> Exercise goal
Report the lines of the material that carry the string "button".

————————

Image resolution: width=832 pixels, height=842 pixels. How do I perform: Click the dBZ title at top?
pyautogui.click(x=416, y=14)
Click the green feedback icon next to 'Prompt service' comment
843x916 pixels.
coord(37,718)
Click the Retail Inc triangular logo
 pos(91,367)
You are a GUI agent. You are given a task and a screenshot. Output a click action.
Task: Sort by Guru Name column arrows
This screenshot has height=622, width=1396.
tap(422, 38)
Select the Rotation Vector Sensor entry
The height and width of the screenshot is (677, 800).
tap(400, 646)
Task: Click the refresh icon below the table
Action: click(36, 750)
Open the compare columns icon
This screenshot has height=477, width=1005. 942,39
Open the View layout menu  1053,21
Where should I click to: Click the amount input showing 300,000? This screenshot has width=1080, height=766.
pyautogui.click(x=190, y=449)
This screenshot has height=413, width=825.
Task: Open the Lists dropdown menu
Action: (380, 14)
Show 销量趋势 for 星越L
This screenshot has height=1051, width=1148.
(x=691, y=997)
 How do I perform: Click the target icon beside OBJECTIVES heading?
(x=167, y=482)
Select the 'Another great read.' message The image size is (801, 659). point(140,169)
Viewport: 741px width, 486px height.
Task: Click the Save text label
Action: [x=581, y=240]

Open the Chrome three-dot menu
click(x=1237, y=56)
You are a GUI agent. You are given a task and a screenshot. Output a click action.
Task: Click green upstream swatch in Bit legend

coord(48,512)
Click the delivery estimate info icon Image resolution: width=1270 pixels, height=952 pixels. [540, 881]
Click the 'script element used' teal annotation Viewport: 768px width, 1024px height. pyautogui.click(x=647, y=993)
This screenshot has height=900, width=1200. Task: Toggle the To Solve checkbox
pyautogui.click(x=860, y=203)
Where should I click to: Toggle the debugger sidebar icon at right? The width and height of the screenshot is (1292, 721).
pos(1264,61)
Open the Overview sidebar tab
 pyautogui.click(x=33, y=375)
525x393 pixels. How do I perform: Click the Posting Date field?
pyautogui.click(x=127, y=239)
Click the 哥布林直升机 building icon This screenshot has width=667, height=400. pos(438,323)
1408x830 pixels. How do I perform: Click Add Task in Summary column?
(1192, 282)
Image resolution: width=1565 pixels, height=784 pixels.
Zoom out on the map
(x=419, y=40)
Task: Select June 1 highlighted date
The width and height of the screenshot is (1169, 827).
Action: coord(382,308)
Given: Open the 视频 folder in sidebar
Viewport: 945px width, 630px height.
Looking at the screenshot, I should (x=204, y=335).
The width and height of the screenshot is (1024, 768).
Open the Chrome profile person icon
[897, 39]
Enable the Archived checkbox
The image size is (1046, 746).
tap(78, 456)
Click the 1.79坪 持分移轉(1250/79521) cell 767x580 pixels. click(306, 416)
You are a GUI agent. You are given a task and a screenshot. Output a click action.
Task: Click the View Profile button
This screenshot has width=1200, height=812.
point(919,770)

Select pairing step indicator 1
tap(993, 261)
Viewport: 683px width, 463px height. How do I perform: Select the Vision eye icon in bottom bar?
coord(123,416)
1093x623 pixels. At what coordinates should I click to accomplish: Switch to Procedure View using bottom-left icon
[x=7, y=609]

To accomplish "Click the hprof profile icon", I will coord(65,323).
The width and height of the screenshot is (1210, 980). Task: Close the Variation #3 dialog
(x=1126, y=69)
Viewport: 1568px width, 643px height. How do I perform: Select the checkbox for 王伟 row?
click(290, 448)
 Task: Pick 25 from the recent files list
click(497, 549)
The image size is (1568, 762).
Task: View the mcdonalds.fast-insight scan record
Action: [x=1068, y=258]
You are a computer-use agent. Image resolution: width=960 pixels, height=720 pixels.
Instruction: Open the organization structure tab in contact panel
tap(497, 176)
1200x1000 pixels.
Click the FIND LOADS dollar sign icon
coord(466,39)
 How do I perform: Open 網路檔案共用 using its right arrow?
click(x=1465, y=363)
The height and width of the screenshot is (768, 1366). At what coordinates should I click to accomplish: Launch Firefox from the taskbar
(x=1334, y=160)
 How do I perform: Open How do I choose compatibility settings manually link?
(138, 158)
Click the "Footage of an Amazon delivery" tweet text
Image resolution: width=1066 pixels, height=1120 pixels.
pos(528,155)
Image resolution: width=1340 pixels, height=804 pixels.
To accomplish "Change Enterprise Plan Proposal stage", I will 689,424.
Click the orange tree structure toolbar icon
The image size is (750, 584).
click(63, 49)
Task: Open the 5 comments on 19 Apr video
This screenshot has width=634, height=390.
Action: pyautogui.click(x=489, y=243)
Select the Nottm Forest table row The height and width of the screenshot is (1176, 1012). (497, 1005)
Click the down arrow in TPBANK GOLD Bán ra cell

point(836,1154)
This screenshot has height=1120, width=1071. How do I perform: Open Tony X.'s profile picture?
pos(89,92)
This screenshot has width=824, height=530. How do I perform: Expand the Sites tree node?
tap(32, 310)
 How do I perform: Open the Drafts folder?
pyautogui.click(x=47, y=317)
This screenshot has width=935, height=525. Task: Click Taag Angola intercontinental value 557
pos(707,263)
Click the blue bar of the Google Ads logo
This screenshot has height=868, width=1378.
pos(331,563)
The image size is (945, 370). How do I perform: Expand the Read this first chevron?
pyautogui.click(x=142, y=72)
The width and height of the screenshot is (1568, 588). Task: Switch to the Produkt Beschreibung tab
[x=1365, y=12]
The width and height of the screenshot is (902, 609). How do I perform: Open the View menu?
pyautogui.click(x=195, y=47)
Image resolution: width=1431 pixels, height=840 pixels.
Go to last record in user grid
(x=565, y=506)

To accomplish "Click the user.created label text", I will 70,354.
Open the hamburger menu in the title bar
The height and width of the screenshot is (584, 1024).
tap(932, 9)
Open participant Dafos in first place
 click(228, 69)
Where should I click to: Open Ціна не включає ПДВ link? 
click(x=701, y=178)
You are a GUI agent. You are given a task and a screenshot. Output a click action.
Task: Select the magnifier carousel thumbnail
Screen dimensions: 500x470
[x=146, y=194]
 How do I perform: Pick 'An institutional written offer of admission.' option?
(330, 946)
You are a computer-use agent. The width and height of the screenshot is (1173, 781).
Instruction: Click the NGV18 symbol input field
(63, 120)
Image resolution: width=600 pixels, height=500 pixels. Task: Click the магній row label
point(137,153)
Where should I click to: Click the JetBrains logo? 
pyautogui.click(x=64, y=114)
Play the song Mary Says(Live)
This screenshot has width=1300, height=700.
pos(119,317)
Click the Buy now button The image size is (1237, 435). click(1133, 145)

————————

> Your response
Task: Click the View Profile button
Click the Buy now button The image size is (1237, 435). click(1133, 145)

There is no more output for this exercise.